======= Introduction to Database Management Systems with MySQL =======
Workshop given by Guillaume Larocque, research professional at the QCBS, at McGill University on November 2 and 9, 2012.
[[http://prezi.com/vswzpe89tbwp/present/?auth_key=gv8krfa&follow=ktr6emnemif_|Link to Prezi presentation - Simultaneous presentation]]
[[http://prezi.com/vswzpe89tbwp/introduction-to-database-management-with-mysql/|Link to Prezi presentation]]
===== Useful resources =====
* [[http://dev.mysql.com/doc/refman/5.5/en/|MySQL 5.5. Reference Manual]]
* [[http://www.artfulsoftware.com/infotree/queries.php|Common MySQL Queries]] - Very useful website with hundreds of example MySQL commands.
* [[http://www.springerlink.com/content/978-1-85233-716-2/|Database Design Manual: using MySQL for Windows]] - This book can be downloaded for free from most universities.
====== Installing MySQL ======
* Visit the [[http://www.mysql.com/downloads/mysql/|Download section of the MySQL website]] and download the version of MySQL Community Server appropriate for your platform (Windows users: choose the 32 bit version!). Note that you DO NOT have to register. Simply click on "No thanks, just take me to the downloads!" at the bottom.
* Follow the installation instructions. Use the Typical Setup Type.
* If a Window appears to register for a MySQL Entreprise support, **close the window**.

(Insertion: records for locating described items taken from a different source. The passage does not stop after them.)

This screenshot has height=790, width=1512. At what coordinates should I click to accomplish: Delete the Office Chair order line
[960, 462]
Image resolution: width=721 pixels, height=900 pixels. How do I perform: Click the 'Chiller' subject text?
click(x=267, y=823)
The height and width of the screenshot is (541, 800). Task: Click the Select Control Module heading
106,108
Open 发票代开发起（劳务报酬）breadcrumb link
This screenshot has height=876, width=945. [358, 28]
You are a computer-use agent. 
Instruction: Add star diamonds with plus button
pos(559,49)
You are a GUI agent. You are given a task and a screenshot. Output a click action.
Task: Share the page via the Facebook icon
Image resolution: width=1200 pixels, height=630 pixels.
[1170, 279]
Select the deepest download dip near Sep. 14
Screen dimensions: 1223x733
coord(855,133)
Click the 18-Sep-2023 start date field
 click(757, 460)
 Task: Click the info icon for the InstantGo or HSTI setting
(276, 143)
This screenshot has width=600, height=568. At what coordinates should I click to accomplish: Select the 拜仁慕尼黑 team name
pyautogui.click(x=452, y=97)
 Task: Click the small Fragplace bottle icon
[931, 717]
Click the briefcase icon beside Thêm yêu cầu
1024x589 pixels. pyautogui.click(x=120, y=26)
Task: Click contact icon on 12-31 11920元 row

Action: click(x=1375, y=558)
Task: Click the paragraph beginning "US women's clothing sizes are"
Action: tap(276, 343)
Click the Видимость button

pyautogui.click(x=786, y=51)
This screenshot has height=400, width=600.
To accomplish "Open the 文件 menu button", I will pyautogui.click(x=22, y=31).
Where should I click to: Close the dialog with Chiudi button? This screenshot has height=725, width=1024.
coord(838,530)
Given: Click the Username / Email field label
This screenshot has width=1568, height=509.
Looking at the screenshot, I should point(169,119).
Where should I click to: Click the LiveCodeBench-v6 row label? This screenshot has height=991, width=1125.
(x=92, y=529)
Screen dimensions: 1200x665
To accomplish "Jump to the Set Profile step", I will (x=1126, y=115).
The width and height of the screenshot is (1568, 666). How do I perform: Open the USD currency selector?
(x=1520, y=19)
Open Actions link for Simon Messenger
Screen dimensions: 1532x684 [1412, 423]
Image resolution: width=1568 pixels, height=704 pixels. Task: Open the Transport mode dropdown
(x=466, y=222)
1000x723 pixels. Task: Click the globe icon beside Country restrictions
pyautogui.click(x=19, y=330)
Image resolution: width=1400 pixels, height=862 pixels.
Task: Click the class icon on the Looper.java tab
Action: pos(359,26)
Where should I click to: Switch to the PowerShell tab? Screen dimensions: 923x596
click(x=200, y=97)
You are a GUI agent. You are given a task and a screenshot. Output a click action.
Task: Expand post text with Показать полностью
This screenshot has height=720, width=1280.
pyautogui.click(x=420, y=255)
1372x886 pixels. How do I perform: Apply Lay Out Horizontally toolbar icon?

* Choose to proceed to create and configure a MySQL instance. Select the standard configuration type.
* On Windows, choose to install MySQL as a Windows service. Also choose a password for the root user (administrator). **WRITE DOWN THIS PASSWORD!!**
* Download [[http://www.libreoffice.org/download/|LibreOffice 3.6]] for your platform and follow the installation instructions. Choose the Typical installation option.
* On Windows: Install the [[http://dev.mysql.com/downloads/connector/odbc/|32 bit version of the MySQL ODBC connector]].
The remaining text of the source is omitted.